■ **Task prompt**
Using the records below, write out again exactly the lines that begin at the line containing "Lifestyle (48, 804)" and end at the line containing "[Visit the NALCO facebook Account] (686, 83)", and no other lines.

■ **Data excerpts**
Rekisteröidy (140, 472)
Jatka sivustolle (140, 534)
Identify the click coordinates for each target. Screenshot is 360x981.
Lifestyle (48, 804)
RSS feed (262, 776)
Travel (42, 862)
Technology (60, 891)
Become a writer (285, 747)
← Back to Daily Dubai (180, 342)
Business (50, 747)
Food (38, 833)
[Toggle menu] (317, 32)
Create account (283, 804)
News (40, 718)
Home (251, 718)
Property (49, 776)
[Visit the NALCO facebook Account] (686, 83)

* * *

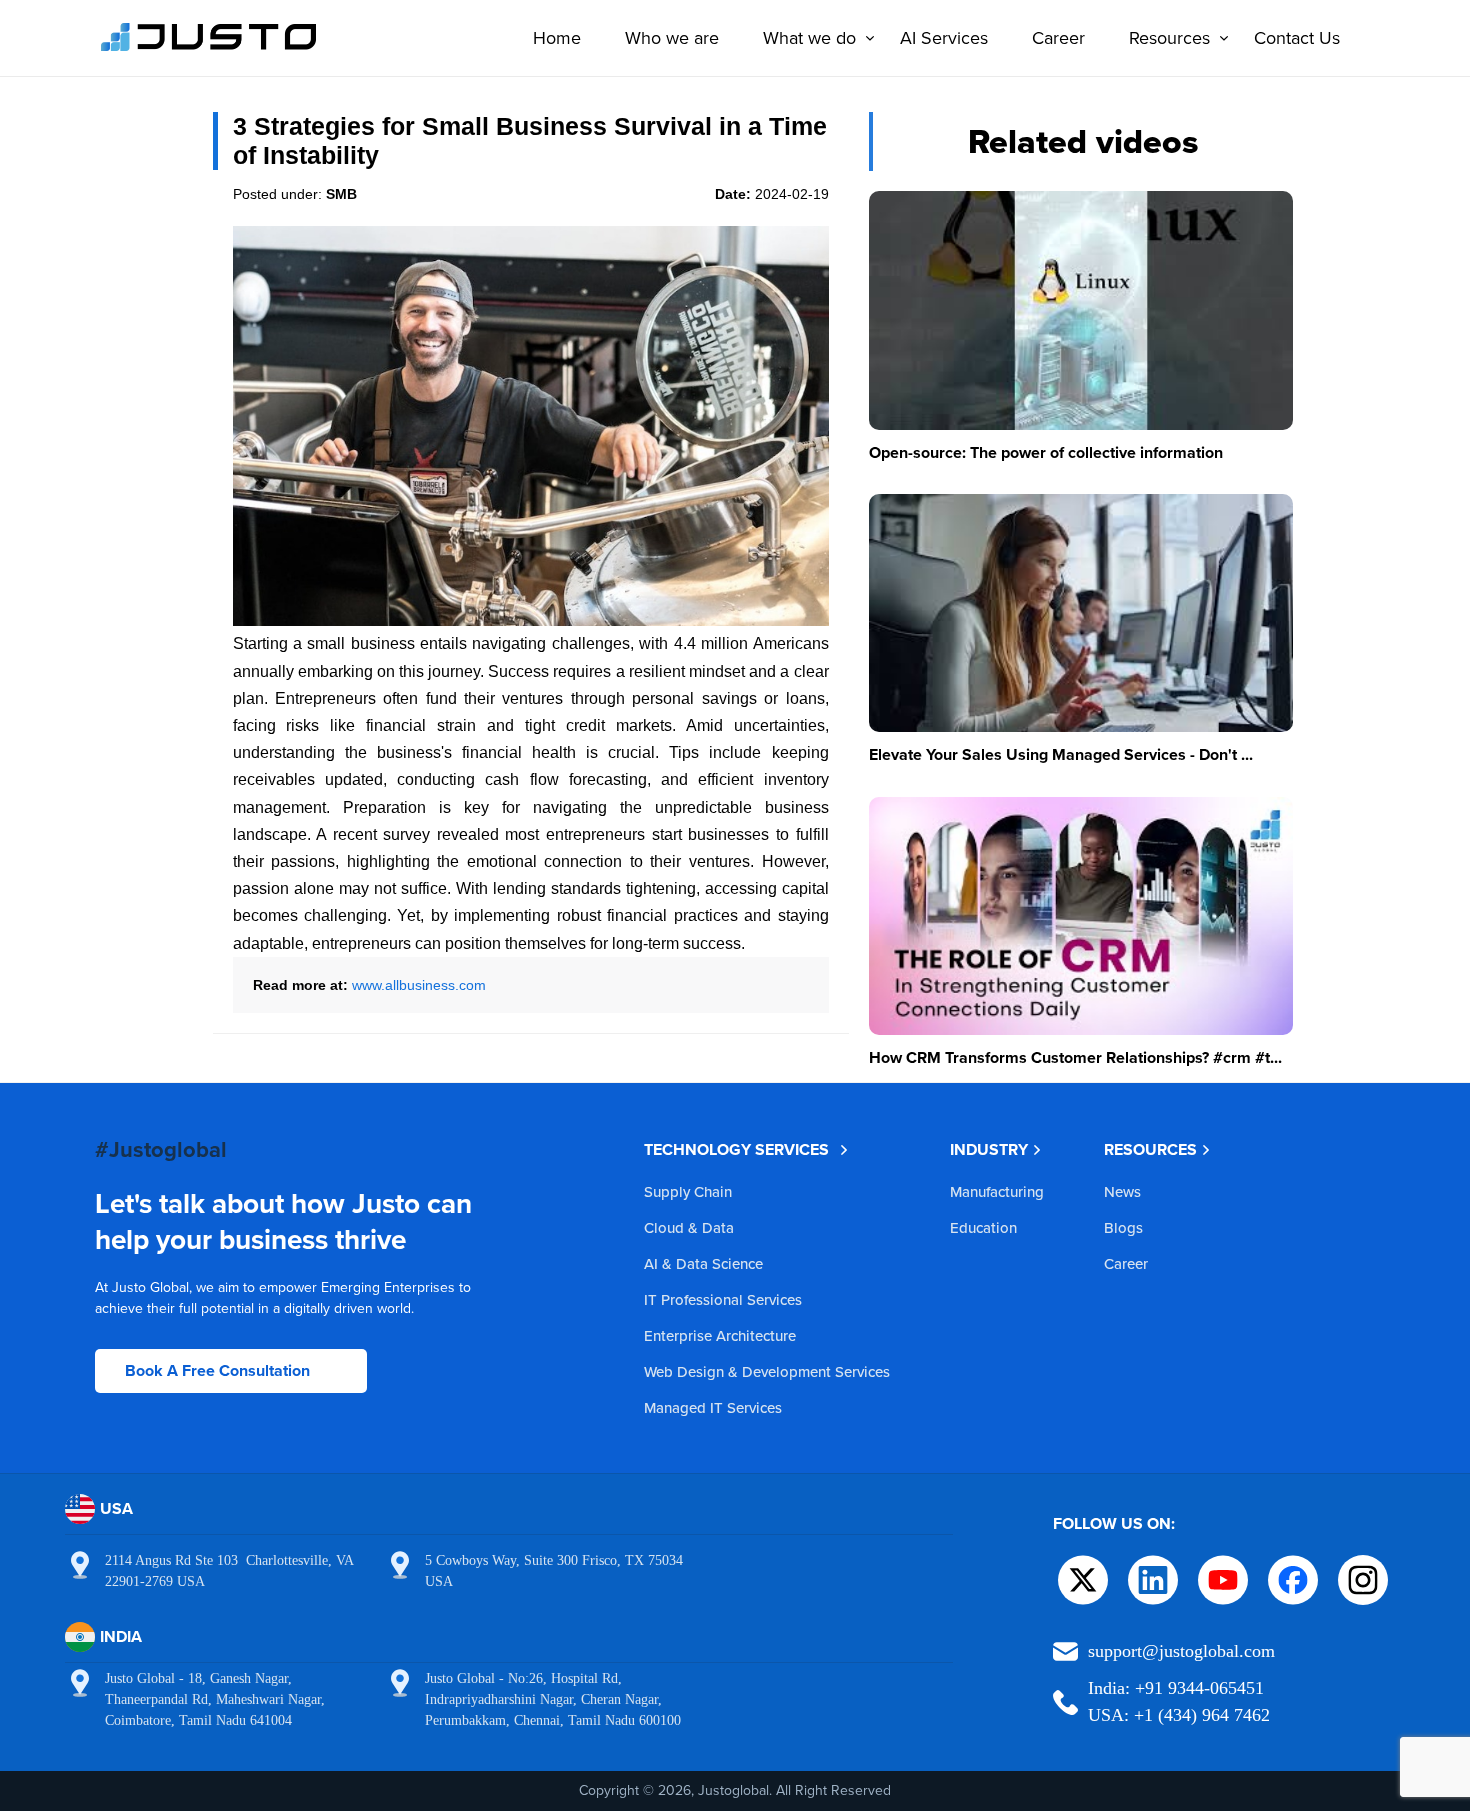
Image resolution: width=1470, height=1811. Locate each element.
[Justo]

■ **Response**
Lifestyle (48, 804)
RSS feed (262, 776)
Travel (42, 862)
Technology (60, 891)
Become a writer (285, 747)
← Back to Daily Dubai (180, 342)
Business (50, 747)
Food (38, 833)
[Toggle menu] (317, 32)
Create account (283, 804)
News (40, 718)
Home (251, 718)
Property (49, 776)
[Visit the NALCO facebook Account] (686, 83)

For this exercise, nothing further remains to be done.